:: Data in this exercise

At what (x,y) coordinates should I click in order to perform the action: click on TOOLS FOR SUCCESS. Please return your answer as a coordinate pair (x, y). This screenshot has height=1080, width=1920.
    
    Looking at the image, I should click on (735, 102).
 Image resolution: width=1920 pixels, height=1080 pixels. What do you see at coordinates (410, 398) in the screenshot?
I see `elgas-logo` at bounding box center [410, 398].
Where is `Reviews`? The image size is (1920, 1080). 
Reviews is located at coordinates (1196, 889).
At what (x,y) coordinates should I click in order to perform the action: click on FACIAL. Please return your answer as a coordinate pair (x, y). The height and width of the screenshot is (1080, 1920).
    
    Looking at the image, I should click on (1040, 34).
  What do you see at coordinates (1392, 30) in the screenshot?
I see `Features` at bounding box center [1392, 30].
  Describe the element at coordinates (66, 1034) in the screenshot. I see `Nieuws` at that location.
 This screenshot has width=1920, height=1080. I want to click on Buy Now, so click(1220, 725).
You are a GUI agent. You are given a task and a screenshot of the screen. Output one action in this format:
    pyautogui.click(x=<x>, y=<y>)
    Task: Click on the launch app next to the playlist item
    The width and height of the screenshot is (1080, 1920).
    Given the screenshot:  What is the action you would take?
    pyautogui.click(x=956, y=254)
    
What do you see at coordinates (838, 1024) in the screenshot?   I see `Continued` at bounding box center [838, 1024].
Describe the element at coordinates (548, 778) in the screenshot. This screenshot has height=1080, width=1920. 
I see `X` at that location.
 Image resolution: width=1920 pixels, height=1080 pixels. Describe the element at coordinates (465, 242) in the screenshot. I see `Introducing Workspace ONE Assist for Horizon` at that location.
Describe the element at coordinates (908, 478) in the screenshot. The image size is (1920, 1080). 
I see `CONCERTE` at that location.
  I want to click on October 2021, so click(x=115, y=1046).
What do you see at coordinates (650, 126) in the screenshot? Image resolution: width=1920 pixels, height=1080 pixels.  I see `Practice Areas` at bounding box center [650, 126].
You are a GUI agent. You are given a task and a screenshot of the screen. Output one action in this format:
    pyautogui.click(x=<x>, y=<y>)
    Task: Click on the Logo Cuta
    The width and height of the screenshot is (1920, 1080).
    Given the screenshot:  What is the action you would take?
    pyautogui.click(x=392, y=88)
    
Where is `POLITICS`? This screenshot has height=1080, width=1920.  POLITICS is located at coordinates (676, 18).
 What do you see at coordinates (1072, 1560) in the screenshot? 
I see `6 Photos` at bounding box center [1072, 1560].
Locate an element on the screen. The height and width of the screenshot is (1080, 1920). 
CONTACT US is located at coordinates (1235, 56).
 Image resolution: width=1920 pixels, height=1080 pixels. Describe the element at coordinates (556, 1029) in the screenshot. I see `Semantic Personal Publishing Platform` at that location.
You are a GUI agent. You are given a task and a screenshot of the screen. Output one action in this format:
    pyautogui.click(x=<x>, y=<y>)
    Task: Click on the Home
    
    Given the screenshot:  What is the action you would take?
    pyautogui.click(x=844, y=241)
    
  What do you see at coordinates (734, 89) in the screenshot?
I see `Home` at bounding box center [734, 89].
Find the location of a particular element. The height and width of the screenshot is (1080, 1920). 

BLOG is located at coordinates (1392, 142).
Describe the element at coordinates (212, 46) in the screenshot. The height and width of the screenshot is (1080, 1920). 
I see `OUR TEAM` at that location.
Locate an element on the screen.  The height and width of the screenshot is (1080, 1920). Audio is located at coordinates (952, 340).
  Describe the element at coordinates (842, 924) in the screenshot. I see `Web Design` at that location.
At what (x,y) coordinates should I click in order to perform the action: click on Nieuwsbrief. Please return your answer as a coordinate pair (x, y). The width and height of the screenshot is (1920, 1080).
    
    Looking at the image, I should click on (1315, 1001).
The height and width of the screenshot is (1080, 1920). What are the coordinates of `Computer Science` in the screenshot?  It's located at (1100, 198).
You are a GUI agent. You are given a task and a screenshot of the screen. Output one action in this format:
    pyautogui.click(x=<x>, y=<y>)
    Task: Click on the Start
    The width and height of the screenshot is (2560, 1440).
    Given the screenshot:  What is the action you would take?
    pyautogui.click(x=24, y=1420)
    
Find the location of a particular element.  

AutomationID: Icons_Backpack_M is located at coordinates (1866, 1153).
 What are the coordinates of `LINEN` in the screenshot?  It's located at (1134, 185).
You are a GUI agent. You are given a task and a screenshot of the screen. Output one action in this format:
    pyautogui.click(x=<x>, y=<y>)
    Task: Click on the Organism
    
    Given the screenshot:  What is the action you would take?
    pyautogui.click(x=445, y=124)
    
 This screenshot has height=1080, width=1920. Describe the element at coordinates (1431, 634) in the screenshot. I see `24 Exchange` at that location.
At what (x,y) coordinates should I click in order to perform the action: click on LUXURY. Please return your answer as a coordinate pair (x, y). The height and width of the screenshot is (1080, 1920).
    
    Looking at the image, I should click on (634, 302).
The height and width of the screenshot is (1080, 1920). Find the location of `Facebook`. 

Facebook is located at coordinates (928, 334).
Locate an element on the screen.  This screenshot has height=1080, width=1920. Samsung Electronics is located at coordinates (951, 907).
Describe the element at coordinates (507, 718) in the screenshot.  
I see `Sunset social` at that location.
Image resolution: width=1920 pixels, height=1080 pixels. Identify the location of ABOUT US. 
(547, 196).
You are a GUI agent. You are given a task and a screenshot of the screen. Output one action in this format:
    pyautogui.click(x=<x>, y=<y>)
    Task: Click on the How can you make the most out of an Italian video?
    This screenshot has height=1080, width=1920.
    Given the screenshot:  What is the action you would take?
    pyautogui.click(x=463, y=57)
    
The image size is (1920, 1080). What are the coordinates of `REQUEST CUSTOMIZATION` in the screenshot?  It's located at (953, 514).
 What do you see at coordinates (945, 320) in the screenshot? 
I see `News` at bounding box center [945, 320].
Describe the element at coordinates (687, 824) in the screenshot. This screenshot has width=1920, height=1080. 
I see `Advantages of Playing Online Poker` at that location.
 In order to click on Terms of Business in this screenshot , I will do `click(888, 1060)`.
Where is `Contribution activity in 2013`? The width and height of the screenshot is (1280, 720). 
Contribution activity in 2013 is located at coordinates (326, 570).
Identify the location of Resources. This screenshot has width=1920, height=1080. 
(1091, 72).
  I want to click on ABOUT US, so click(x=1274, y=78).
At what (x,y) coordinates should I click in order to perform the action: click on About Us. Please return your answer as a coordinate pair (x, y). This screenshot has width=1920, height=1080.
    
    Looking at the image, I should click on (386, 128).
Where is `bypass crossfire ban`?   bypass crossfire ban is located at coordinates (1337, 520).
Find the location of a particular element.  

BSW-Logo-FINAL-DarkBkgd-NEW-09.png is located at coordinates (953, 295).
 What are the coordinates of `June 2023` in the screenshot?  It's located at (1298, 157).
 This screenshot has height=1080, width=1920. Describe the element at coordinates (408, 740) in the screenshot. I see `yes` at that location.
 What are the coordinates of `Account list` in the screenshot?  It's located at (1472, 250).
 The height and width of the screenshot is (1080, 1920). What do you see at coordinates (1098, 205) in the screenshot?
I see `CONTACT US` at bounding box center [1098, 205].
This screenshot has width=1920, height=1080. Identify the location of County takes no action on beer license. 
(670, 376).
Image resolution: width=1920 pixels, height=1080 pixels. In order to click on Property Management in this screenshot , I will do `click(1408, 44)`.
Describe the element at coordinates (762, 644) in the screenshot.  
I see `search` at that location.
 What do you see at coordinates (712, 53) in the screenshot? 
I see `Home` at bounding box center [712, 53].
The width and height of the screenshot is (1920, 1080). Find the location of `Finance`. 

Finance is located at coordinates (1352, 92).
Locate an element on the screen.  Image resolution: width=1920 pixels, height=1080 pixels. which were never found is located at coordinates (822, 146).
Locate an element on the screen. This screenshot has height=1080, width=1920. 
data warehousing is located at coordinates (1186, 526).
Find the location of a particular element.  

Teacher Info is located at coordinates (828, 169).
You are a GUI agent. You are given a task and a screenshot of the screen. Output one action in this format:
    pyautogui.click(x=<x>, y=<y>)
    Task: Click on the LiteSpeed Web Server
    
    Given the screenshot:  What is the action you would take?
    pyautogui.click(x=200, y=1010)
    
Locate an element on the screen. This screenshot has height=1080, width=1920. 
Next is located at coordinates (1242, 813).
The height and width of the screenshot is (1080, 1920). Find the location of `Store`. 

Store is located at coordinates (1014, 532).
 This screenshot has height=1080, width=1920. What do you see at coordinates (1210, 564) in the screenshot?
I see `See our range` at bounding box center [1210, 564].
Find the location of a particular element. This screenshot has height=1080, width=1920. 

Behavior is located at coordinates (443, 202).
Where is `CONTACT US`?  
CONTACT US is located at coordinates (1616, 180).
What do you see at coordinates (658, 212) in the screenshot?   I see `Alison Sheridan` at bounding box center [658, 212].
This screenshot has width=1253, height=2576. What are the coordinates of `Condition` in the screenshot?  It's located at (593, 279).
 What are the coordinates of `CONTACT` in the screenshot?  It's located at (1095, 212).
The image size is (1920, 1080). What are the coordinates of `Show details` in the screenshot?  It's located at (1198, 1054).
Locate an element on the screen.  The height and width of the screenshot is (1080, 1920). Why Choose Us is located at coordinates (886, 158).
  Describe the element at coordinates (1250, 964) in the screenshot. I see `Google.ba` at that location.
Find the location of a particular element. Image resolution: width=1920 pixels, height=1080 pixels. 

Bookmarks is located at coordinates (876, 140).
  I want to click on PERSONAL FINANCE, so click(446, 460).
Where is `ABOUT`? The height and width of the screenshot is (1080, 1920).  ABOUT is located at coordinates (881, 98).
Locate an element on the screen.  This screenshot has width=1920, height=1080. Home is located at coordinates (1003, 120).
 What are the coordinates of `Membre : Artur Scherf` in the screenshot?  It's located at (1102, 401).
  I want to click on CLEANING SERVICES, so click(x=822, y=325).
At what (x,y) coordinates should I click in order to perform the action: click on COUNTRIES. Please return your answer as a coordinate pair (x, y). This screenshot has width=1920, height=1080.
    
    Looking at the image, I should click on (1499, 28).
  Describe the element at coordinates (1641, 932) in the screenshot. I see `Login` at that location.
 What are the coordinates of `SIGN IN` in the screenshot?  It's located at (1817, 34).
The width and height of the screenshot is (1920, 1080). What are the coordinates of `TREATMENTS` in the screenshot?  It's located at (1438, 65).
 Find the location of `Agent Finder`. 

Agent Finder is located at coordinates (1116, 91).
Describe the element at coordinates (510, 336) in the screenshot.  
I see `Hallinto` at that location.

::::

In the data from the line that contains "coordinates (1337, 520)." through the line that contains "center [1098, 205].", rename "Account list" to "Account overview". Give only those lines again and leave everything else unchanged.

» Answer to the exercise:
Where is `bypass crossfire ban`?   bypass crossfire ban is located at coordinates (1337, 520).
Find the location of a particular element.  

BSW-Logo-FINAL-DarkBkgd-NEW-09.png is located at coordinates (953, 295).
 What are the coordinates of `June 2023` in the screenshot?  It's located at (1298, 157).
 This screenshot has height=1080, width=1920. Describe the element at coordinates (408, 740) in the screenshot. I see `yes` at that location.
 What are the coordinates of `Account overview` in the screenshot?  It's located at (1472, 250).
 The height and width of the screenshot is (1080, 1920). What do you see at coordinates (1098, 205) in the screenshot?
I see `CONTACT US` at bounding box center [1098, 205].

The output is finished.